Les passeurs de culturesUn voyage entre identité et altérité culturelle

Russie – légende du lac Baïkal

Bonjour à toutes et à tous, je suis contente de pouvoir partager avec vous les contes des différents pays où nous avons voyagé. La recherche d’histoires est très passionnante car cela nous fait découvrir la nature des différentes cultures. Pour la Russie, premier pays de notre grande aventure, je vous propose « LA LEGENDE DU BAÏKAL ». Le lac Baïkal est un endroit que j’ai adoré. C’est si calme et si paisible !! Nous sommes allés sur une île nommée Olkhon, assez,proche d’Irkoutsk (une ville de Sibérie) !! C’est un lieu à visiter si vous allez un jour en Russie !! Vous pouvez découvrir la vidéo ci-joint qui je l’espère, vous fera voyager là-bas ! Bon voyage et bonne lecture !

La légende du Baïkal

Le grand Baïkal, gai et généreux, avait une nombreuse famille : 336 fils (correspondant aux 336 rivières qui se jettent dans le lac) et une seule fille, nommée Angara (l’unique rivière qui en part), dont la beauté était sans pareille. Le père Baïkal aimait sa fille de tout son cœur ; il y tenait comme la prunelle de ses yeux.

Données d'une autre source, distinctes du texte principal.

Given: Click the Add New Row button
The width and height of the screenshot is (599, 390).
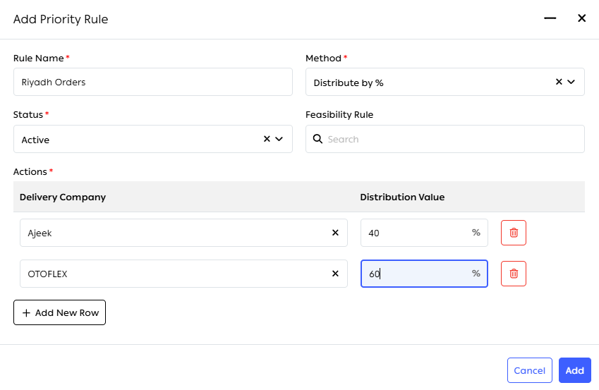Looking at the screenshot, I should coord(59,312).
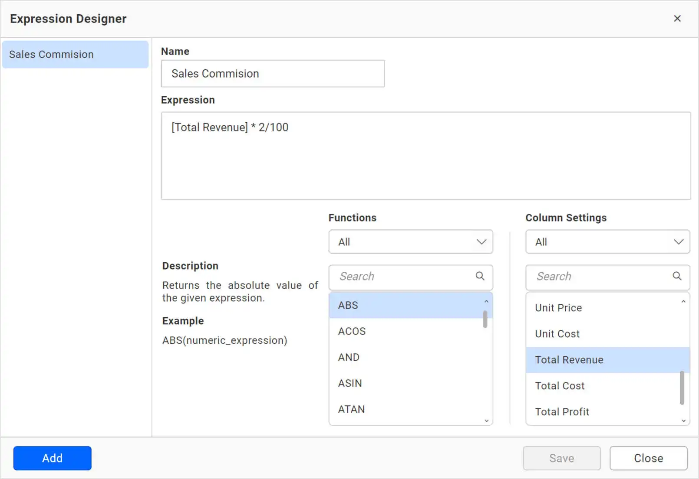Choose the ACOS function

(x=352, y=331)
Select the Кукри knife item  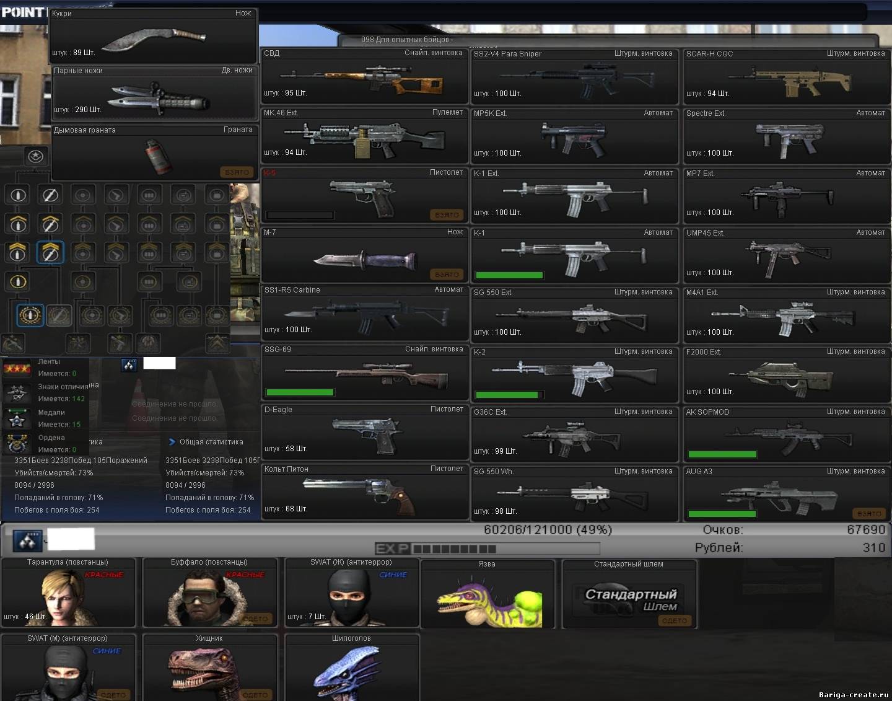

Un matin, Angara surprit la conversation de deux mouettes qui parlaient du beau Iénisseï, si fort, si vaillant.

-   Il prend sa source dans les hautes montagnes de Saïan, toujours enneigées. Il passe à travers les rochers, la large steppe, les villes et les villages, et se jette enfin dans la mer la plus froide du monde. Je n’ai jamais vu plus beau fleuve. Ainsi parlait l’un des oiseaux.

Angara ayant entendu leur conversation, devint triste. Le beau Iénisseï l’obsédait ; son image la poursuivait nuit et jour. Elle courut chez son père lui demander la permission d’aller voir ce beau prince. Mais Baïkal ne pouvait de résoudre à laisser sa fille bien aimée partir si loin. Il avait d’ailleurs trouvé pour elle un fiancé, le bel Irkout, voisin riche et courageux.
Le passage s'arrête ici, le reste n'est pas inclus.